18.2 In light of the fact and circumstances of present case learned Labour Court's final decision to award lump sum compensation is just and reasonable and it cannot be faulted. 18.3 From the award it appears that the learned Labour Court has taken into account the length of service of the claimant and the salary which was paid to the claimant at the relevant time and on that basis learned Labour Court quantified lump sum compensation. When the amount quantified by learned Labour Court is examined in light of total tenure of claimant's service and salary which he was paid at the relevant time, amount of compensation, by any yardstick cannot be said to be inadequate. 19. In light of the foregoing discussion and for the reason mentioned and discussed above it has emerged that there is no justification to interfere with the final conclusion and direction by the learned labour Court i.e. to award lump sum compensation instead of reinstatement and backwages as well as final conclusion with regard to quantum of lump sum compensation. 19.1 The amount which is awarded by learned Labour Court i.e.

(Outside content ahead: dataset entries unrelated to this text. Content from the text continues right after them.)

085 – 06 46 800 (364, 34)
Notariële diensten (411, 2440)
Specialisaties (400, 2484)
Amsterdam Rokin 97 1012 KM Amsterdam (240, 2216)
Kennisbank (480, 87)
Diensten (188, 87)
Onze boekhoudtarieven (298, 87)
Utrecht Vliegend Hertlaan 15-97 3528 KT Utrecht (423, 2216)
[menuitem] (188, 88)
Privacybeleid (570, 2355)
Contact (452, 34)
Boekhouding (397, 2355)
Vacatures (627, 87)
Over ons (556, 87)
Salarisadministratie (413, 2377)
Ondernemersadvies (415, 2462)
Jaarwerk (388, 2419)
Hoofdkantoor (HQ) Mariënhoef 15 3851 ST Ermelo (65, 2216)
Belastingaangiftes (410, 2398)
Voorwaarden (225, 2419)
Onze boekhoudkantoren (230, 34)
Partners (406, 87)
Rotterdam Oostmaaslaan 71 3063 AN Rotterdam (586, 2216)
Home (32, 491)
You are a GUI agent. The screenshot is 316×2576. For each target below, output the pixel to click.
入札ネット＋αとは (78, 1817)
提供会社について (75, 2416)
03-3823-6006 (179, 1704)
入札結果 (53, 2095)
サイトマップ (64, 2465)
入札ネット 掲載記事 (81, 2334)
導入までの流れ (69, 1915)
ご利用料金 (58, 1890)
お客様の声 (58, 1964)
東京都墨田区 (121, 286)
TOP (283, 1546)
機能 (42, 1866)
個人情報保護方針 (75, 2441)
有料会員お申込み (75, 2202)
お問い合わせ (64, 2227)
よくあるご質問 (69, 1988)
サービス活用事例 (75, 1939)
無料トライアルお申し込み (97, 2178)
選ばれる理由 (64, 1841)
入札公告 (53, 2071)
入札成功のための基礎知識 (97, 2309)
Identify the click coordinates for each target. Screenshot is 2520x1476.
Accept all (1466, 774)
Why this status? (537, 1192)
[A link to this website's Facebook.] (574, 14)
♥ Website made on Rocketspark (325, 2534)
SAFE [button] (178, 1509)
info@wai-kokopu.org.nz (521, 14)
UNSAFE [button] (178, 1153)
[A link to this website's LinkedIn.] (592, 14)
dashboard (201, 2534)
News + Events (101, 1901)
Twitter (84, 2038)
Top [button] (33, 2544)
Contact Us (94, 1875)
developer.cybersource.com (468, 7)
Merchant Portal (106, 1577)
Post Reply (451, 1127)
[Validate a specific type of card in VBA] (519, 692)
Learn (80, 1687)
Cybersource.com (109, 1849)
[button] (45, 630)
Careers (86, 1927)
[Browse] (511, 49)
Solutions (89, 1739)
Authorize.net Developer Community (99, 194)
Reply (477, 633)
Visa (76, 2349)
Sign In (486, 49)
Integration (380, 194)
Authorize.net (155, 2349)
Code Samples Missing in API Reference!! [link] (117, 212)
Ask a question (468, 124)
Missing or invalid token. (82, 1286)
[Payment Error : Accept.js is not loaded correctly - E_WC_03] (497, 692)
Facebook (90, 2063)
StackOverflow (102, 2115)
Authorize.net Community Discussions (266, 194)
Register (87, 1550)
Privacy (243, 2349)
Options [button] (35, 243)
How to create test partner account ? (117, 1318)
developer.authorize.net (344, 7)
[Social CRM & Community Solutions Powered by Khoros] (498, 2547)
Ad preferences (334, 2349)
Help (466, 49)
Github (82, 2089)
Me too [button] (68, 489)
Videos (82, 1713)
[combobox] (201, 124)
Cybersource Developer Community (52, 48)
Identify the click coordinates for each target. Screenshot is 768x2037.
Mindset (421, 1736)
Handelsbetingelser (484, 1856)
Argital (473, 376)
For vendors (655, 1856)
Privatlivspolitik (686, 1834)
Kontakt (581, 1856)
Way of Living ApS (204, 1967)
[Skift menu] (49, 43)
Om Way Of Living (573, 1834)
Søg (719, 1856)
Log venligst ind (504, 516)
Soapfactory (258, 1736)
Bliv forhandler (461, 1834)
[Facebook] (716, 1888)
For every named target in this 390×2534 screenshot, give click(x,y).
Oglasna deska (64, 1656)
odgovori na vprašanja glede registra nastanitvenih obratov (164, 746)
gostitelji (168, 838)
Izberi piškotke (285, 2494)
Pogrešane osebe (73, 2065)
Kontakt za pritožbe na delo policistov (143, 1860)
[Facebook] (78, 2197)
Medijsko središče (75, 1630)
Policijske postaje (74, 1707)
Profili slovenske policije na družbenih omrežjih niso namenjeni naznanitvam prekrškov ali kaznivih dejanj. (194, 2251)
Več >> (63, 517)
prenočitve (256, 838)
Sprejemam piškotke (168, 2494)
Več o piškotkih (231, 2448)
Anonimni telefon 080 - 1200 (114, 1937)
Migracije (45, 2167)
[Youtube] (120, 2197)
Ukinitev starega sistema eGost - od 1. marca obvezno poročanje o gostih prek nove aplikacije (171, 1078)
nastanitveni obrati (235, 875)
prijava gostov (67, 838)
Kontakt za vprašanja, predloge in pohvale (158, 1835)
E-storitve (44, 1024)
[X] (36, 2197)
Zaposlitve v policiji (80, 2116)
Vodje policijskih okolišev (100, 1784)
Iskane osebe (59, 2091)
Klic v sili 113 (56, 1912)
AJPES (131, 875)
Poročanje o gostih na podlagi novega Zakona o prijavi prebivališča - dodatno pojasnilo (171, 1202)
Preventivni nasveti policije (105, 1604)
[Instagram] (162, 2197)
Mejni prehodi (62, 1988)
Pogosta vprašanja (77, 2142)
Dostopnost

Rs. 50,000/- is eminently justified quantification having regard to the length of claimant's service (viz. only one year) and the claimant's salary at the relevant time (i.e. Rs. 750/- per month). 20. Under the circumstances there is no justification to disturb the impugned award and final conclusion and decision by the learned Labour Court. 20.1 Therefore, the petition filed by the municipality and petition filed by the claimant do not deserve to be entertained. Consequently Special Civil application No. 50 of 2007 and Special Civil Application No. 8780 of 2007 are not accepted and the same are rejected. Rule is discharged in both the petitions. Ad-interim/interim relief, if any, stands vacated forthwith. Orders accordingly.